§ EXTRACT PROVIDED:
Successful Thai Language Learners Compilation…
Have you ever wondered what drives people to take on the immense challenge (and sometimes the chore) of becoming successful in a foreign language? I mean, we are talking about heaps of hours dedicated to listening, reading, and sometimes writing in a strange language. And don’t forget communicating.
That’s a whole load of hours where they could be doing something else. Like. Watching TV. Or sleeping. You know. Useful stuff.
When I put the question, ‘What Were Your Reasons for Learning Thai?’ to the 50 in this interview, polyglot Stu Jay Raj came back with ‘live life’. And that makes perfect sense because we all know how polyglots absorb languages the same as breathing.
But what about the rest of us? What about those who don’t have a passion for gobbling up 10 or 20 or 30 languages in our lifetime?
Chris Pirazzi saw learning Thai as a way to escape from the drudgery of Silicon Valley. And do I ever sympathise! A nine to nine life in the suburbs is not for me.
Scanning down the remaining answers received in the interview, 34 listed necessity (living or working in Thailand), 8 aimed to learn more about the Thai language and Thai culture, and 5 wanted to study a second language. All good reasons too.
Like Chris, I also saw Thailand as an escape but my main reason for learning Thai is because I live here. And possibly, maybe, dunno really, for the rest of my life. So like a chunk of the others my reason was sort of out of necessity. But, not really.
You don’t absolutely need to understand the Thai language to survive in Thailand. Thing is, being able to understand what the locals are saying around you gives your life more depth. It also introduces even more questions to get answers for. Exciting stuff.
What were your reasons for learning Thai?…
When I stripped down the answers for the spreadsheet I came up with an extra tidbit that you might miss, so here it is. Amongst the tally, 4 arrived in Thailand with the Peace Corp and 5 as missionaries. And from what I understand, both institutions have a substantial history in preparing their people to communicate in the local languages.

§ DATA EXCERPT:
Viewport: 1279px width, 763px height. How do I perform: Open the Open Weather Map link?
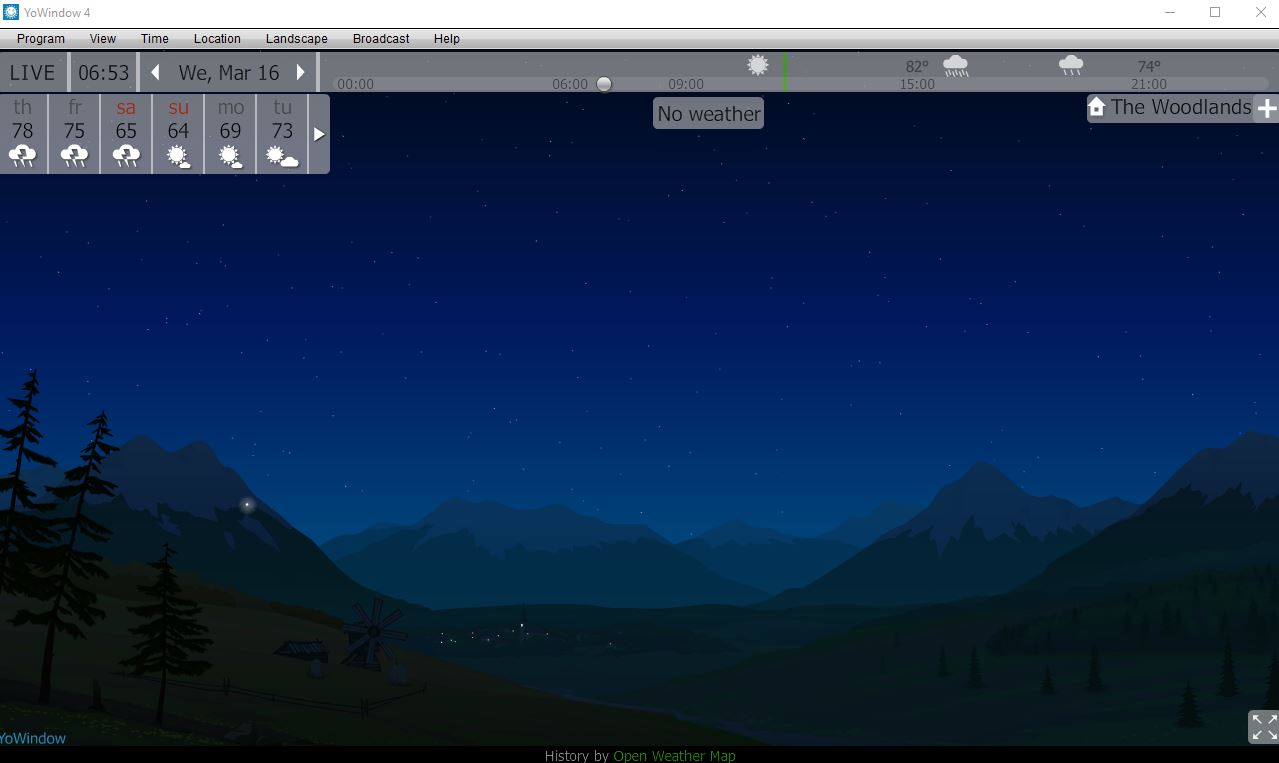tap(674, 756)
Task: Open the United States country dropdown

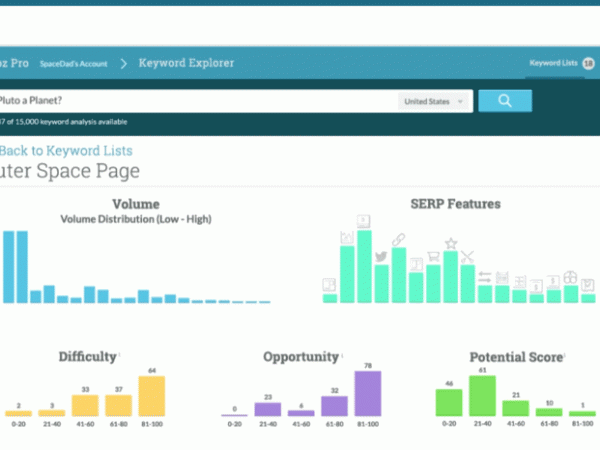Action: [433, 101]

§ WHAT YOU WILL DO: Render this sentence from the article on learning Thai into French: "You don’t absolutely need to understand the Thai language to survive in Thailand."

§ RIGHT ANSWER: Il n’est pas absolument nécessaire de comprendre la langue thaïe pour survivre en Thaïlande.